Care management aims to turn acute, episodic care into planned care. For example, to forestall breathing difficulties in an asthmatic patient and potential visits to the emergency room, the PCMH care team carefully monitors her medications. They work with her to determine her asthma triggers so she can avoid them, and teach her self-management techniques. The care team establishes regular office visits to assess the patient’s lung function and the effectiveness of her medications. The goal of both the team and the patient is to help her attain control over her condition and enjoy a high quality of life.

Thus, care management:

  • Turns acute, episodic care into planned care;

  • Focuses on high-risk, high-cost patients; and

  • Emphasizes prevention, disease management and patient engagement.


Technology assists care management. A patient registry allows a practice to identify all patients needing care management, such as those with asthma, high blood pressure, diabetes or coronary artery disease. Clinicians can devise and apply care plans for these populations, including regular office visits, screenings, medication monitoring, tests and appointments with specialists. The registry helps them schedule and track this care. An electronic health record (EHR) allows the care team immediate access to patient data and secure sharing with other providers.
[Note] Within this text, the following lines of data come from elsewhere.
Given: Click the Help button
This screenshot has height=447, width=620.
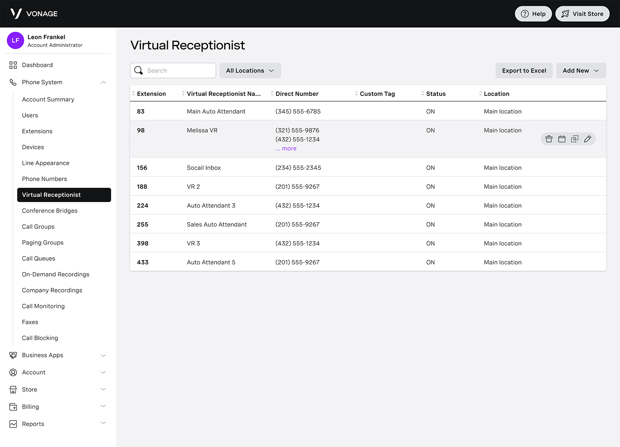Looking at the screenshot, I should [533, 14].
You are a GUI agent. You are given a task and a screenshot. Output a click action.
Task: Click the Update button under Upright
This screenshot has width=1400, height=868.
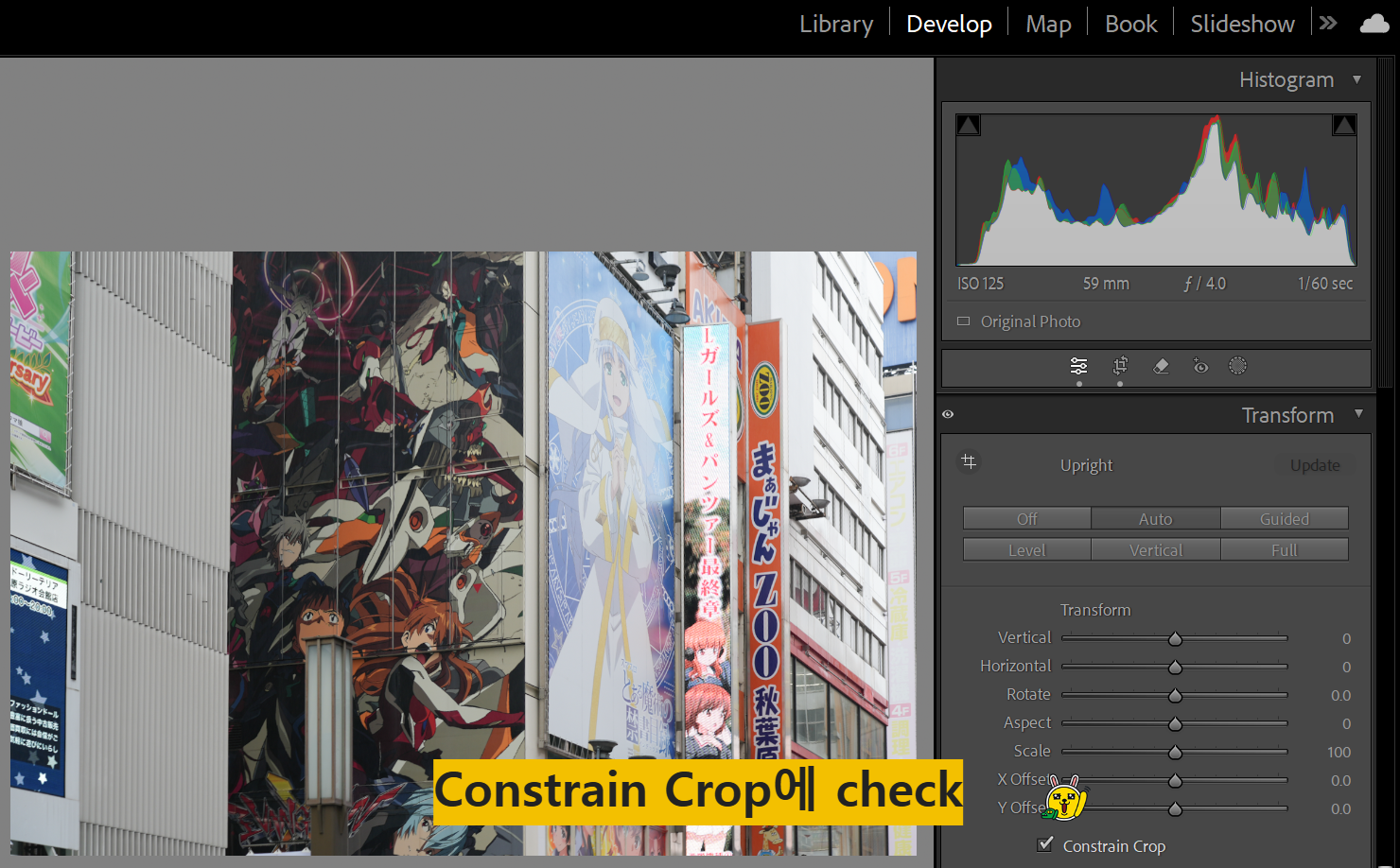coord(1315,464)
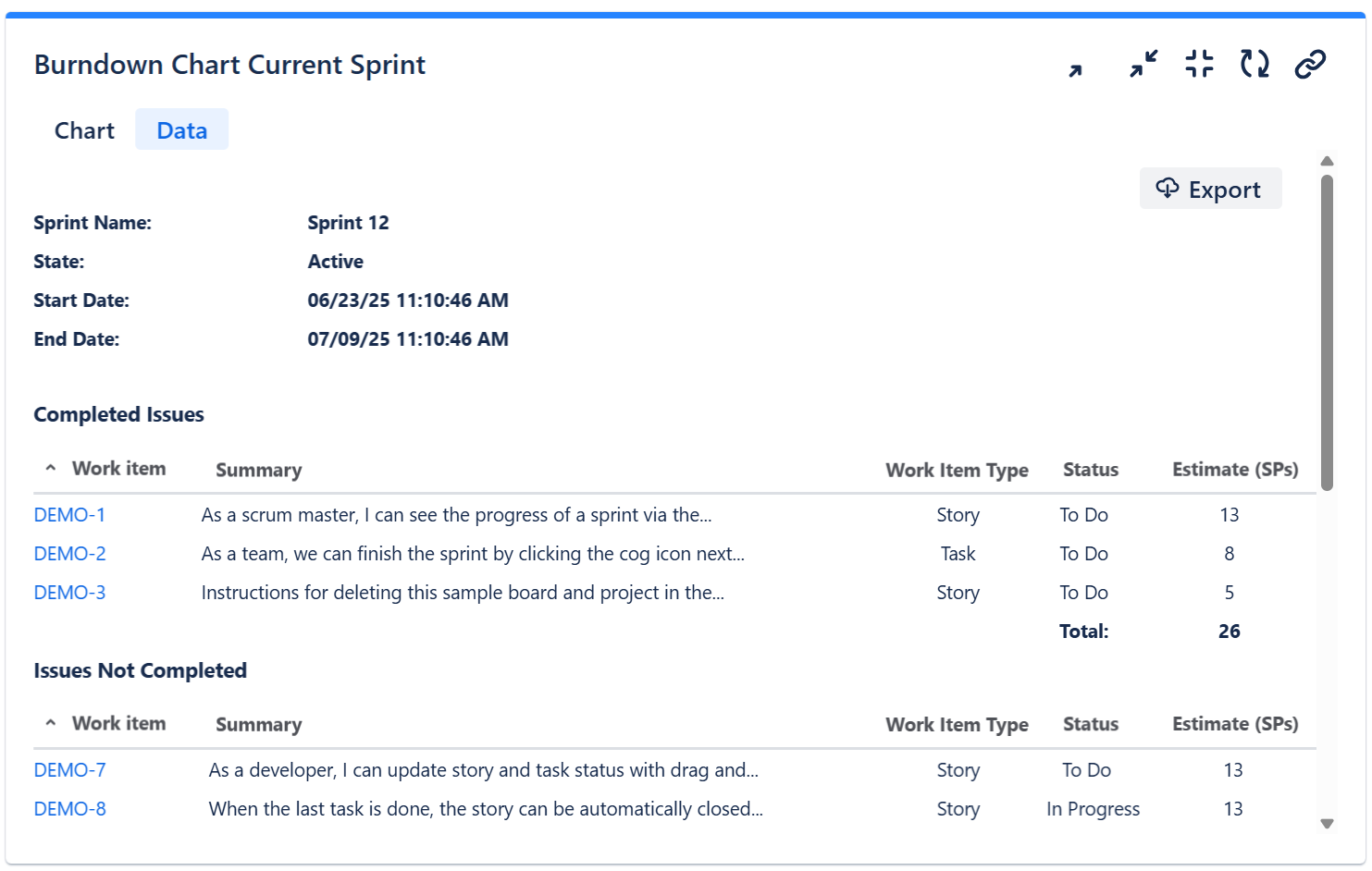Select the Data tab

[181, 129]
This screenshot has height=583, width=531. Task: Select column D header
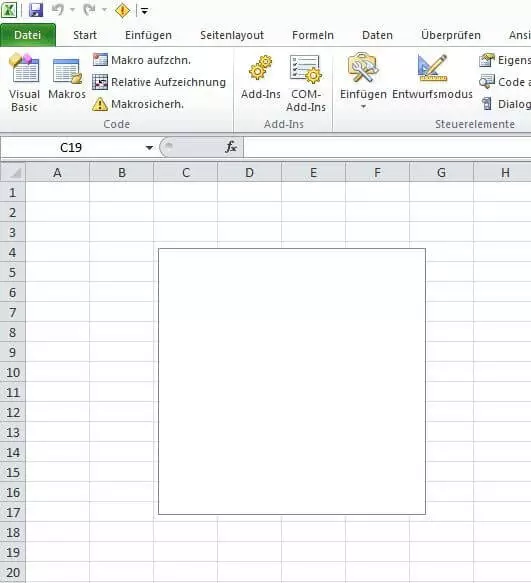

Top care-management practices include:
 

  • Multidisciplinary care teams;

  • Pop-ups on the EHR to alert the care team about patients due for exams, lab work, etc.;

  • Staff roles adjusted to give patients focused, personalized care;

  • Online patient portal allowing quick access to the care team, scheduling and test results;

  • Labs drawn in advance so the care team can focus appointment time on treatment and patient education;

  • Team huddles prior to appointments, so all members know the care plan and their roles in promoting it;

  • Checklists to ensure thorough care; and

  • Program evaluations to ensure quality care.


The National Committee for Quality Assurance lists care management requirements in its 2011 PCMH standards.1 To identify and manage patient populations, a practice must:
 

  • Collect demographic and clinical data for population management;

  • Assess and document patient risk factors; and

  • Identify patients for proactive and point-of-care reminders.


For individual patients, a practice must:
 

  • Perform previsit planning;

  • Assess progress toward treatment goals;

  • Address barriers to achieving treatment goals;

  • Reconcile medications at each visit and after hospitalization; and

  • Use e-prescribing.


Care management, integrated into a practice’s daily flow, will produce better outcomes, more satisfied patients and providers, and reduce the frequency of costly emergency room visits and hospitalizations.

Source
1. National Committee for Quality Assurance. Comparison: PPC-PCMH 2008 with PCMH 2011.  www.ncqa.org/LinkClick.aspx?fileticket=RdzaHTOsgxI%3D&tabid=1412, pp. 3-4.